Being late equals being anxious. But now I've seen the light...
Posted Jun 26 2013 8:00am
A few months ago, my sister and I took our annual weekend getaway with our girlfriends. The trip was fabulous, as it always is, but it was the start of the trip that really set the tone for the entire weekend. What did we do differently? We left...drumroll, please...early for our outbound flight. That's right - this chronically late gal gave in to big sister's whim and left extremely early for our flight out of Baltimore, which is an hour away. Our flight left at 10:15am, and my sister requested that we leave the house at 7am. Yikes! Normally, I would have begged and pleaded to leave later. But this time, I was willing to accommodate. I knew we might run into some traffic, but more than that, I just didn't feel like arguing.
And leaving early turned out to be the best decision I've made in a long, long time. As predicted, we ran into traffic. But did we panic? Not all. We had plenty of time. When we arrived at the airport, we ran into a backup in security. But we did we panic? Not for one moment. We still had plenty of time. The lack of anxiety during that travel day was remarkable - and I took notice. It made a difference in my overall demeanor for the rest of the day, and my fatigue level was much less than what I thought it should be. Walking out the door, dressed and ready to go by 7am should have necessitated a late-morning siesta. But I think because I was so relaxed and unstressed, I wasn't depleting my energy reserves unnecessarily.

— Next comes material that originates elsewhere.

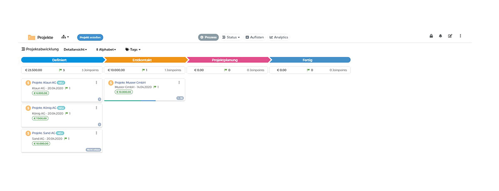Click the Muster GmbH card progress bar
This screenshot has width=499, height=191.
point(130,100)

I felt great until my normal nap time that afternoon, and all weekend long.
It's been way too long since I've felt that way on a travel day. Normally, the girls and I are dashing out the door, one shoe on, the other in hand, bags half open, with Johnny ushering us into the car. We race out of our driveway, at least 15 minutes late...usually more. I follow my own advice of packing the night before, and packing the girls two nights before, but when it comes to actually leaving on time, I struggle.
But I never considered the toll that being late has on my health. I know stress contributes to my symptoms, but I hadn't put the anxiousness of being late into the "stress" category before. Having experienced the joys of being punctual, let's hope this weekend with my sister serves as the catalyst that will make me chronically early. Time will tell!